Reporter: Agung Hidayat | Editor: Handoyo .
KONTAN.CO.ID - JAKARTA. Industri kabel semakin disokong oleh pemerintah dengan munculnya regulasi yang membatasi impor produk kelistrikan untuk proyek PLN. Artinya perusahaan listrik BUMN tersebut wajib membeli kabel pabrikan lokal.
Noval Jamalullail, Ketua Umum Asosiasi Pabrik kabel Listrik Indonesia (Apkabel) mengatakan bahwa sampai saat ini sudah cukup banyak regulasi yang mendukung penyerapan kabel lokal. Namun ia mengeluhkan, masih terdapatnya transaksi pembelian kabel impor.

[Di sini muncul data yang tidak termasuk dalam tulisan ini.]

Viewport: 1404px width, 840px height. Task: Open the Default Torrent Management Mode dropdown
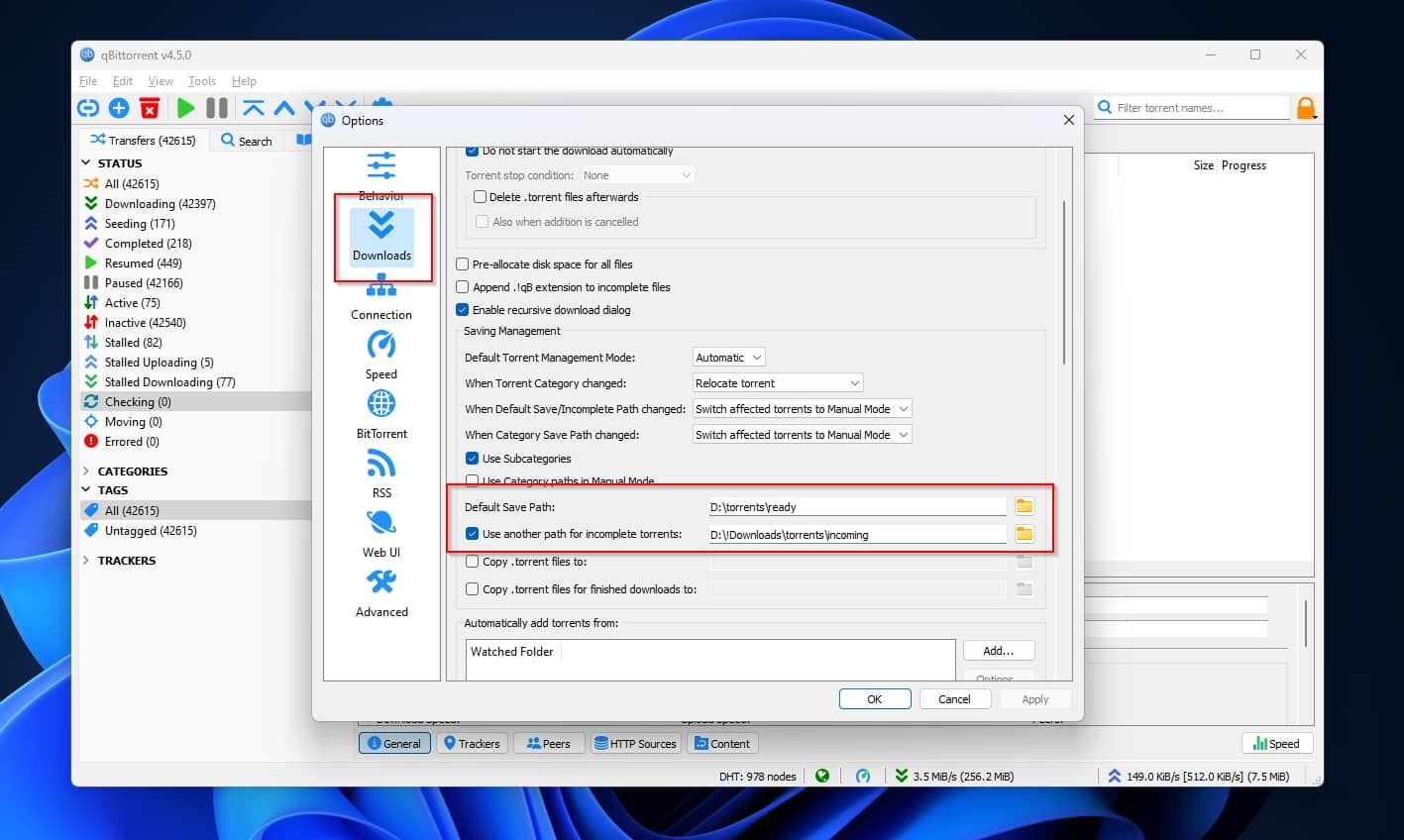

Menurutnya, beberapa oknum di tubuh proyek secara diam-diam menyusupkan kabel impor. "Padahal pabrikan lokal sudah mampu membuat beragam jenis kabel, termasuk yang jenis tegangan tinggi dimana produksinya high tech," ungkap Noval kepada Kontan.co.id, Rabu (15/8).
Sementara itu, untuk Tingkat Kandungan Dalam Negeri (TKDN) produk kabel listrik rata-rata sudah mencapai 60%. "Bahkan untuk tegangan rendah nilai TKDN nya sudah bisa mencapai 95%," sebut Noval.
Untuk Building Wire, Kabel Tegangan Rendah dan Tegangan Menengah juga sudah masuk dalam SNI Kabel Wajib. Menurut Noval, saat ini tinggal bagaimana aturan seperti Undang-Undang, Perpres dan Peraturan Menteri ditegaskan dan diawasi pemerintah soal Implementasi TKDN tersebut.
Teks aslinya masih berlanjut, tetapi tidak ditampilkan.